Spot gold soared to a record above $2,000 an ounce as investors continue to seek a haven for their assets amid daunting economic and geopolitical risks.
Gold has rallied in the past year as the coronavirus pandemic prompts unprecedented amounts of stimulus to shore up economies, including lower rates, which are a boon for non-interest-yielding gold. Simmering geopolitical tensions -- including a massive explosion at Lebanon’s main port on Tuesday -- are also boosting demand.
“People want safety, and safety right now is gold because Treasuries are not yielding up,” Bob Haberkorn, senior market strategist at RJO Futures, said by phone.
Spot gold rose as much as 1.7% to $2,009.61 an ounce, and traded at $2,008.55 as of 2:22 p.m. in New York. Bullion for immediate delivery surged 11% in July, the biggest monthly gain since 2012.
The most-actively traded gold futures on the Comex also reached a record on Tuesday before settling at $2,021. Spot silver rose 6.7% to $25.93 an ounce, while spot platinum and palladium also advanced.

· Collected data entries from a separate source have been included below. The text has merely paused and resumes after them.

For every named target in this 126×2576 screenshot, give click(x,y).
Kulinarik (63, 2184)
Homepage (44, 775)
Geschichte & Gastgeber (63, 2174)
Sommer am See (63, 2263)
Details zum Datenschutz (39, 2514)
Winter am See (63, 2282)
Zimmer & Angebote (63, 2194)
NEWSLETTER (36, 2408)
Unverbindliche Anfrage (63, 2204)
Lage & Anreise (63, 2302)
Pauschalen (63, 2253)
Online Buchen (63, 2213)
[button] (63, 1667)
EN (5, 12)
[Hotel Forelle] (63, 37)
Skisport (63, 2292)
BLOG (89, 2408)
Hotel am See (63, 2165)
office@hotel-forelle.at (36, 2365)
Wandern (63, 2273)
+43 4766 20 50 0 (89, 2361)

Holdings in both gold- and silver-backed exchange-traded funds have climbed to records in the past week amid concern about the fallout from the pandemic. Investors are so worried about the global outlook that worldwide holdings in gold-backed ETFs now stand behind only the official U.S. reserves of bullion after they surpassed Germany’s holdings.

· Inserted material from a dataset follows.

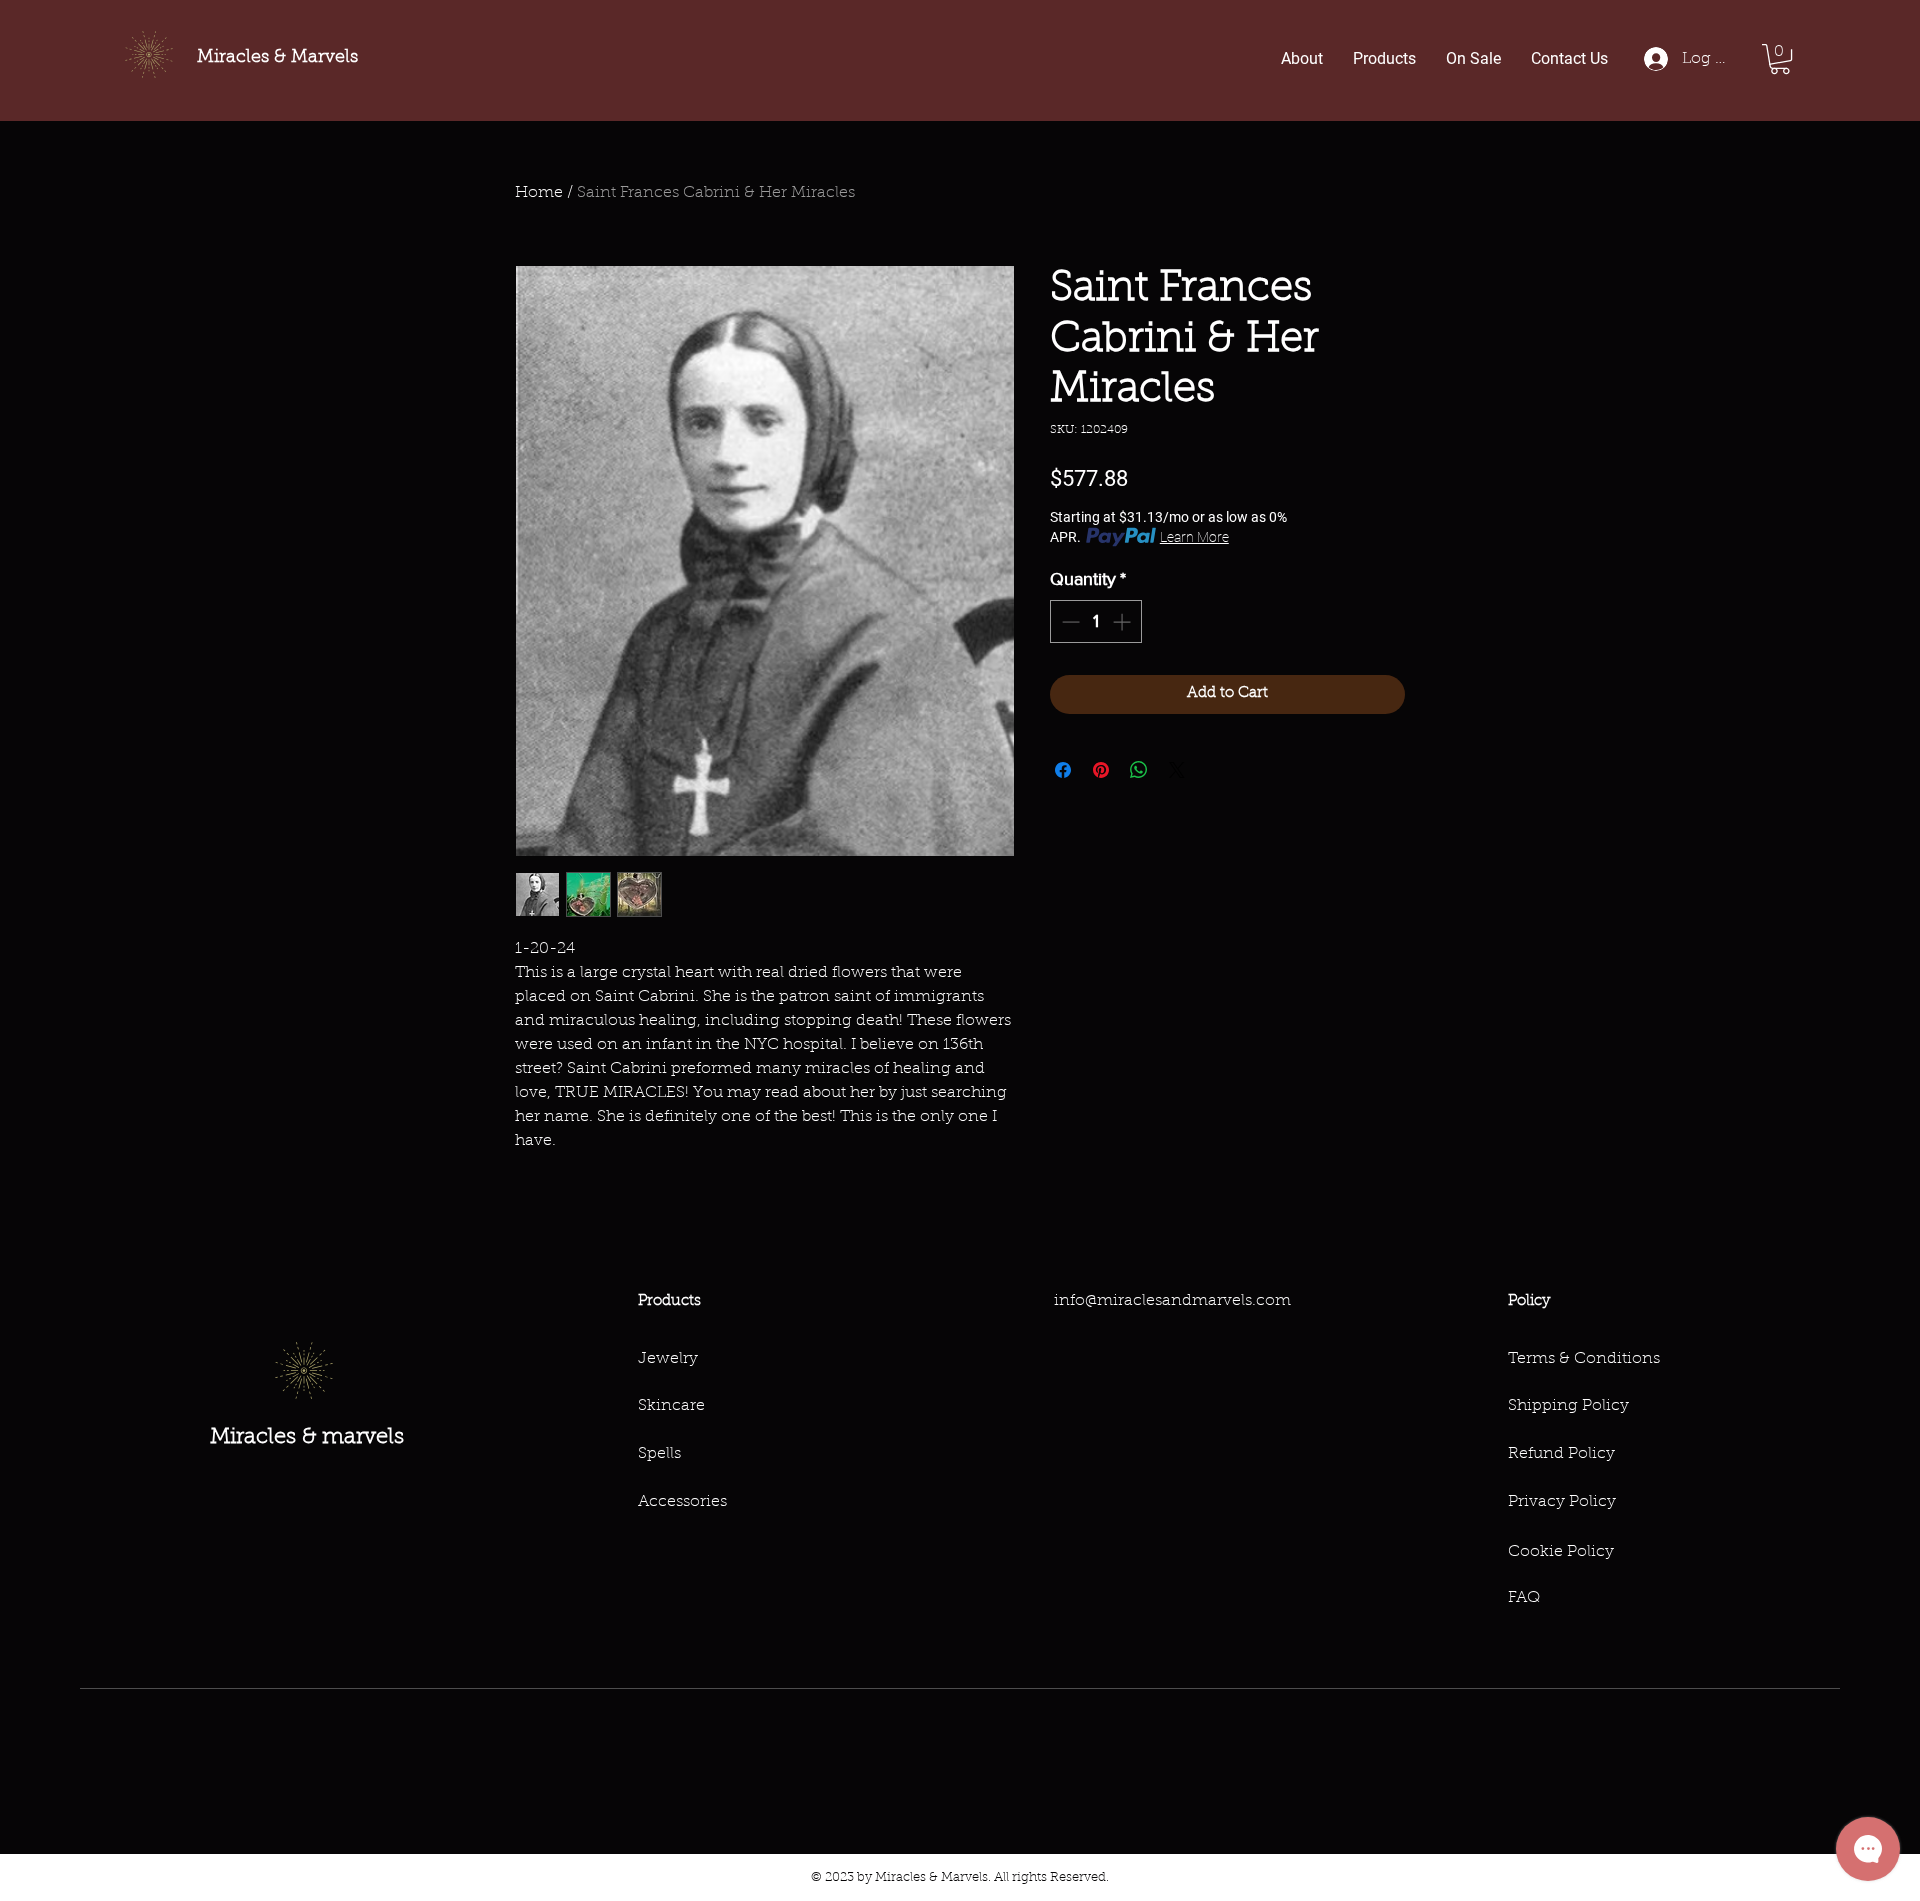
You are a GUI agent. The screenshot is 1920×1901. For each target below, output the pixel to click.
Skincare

The impact of the pandemic has driven real yields deeper into negative territory, which has boosted interest in the haven of gold. The dip below -1% on the 10-year is “a pretty big level,” according to TD Securities analyst Ryan McKay.
Investors are closely monitoring efforts in Washington to negotiate a new coronavirus relief package that many see as key to keeping the economy afloat as the pandemic curbs activity. The pressure is building, with the Senate set to leave on a break Friday, when crucial jobs data is due. Senate Democratic leader Chuck Schumer said earlier Tuesday stimulus talks with the White House are finally moving in the right direction but they remain far apart on some issues.
“What Schumer was saying suggests we will get a package and reverse the sudden stoppage of benefits,” said Tai Wong, head of metals derivatives trading at BMO Capital Markets. “It means the Treasury will borrow trillions more which someday we will have to repay.”
Even as gold hits new highs, there are plenty of forecasts for further, substantial gains. Goldman Sachs Group Inc. says gold may climb to $2,300 as investors are “in search of a new reserve currency,” while RBC Capital Markets puts the odds of a rally to $3,000 at 40%.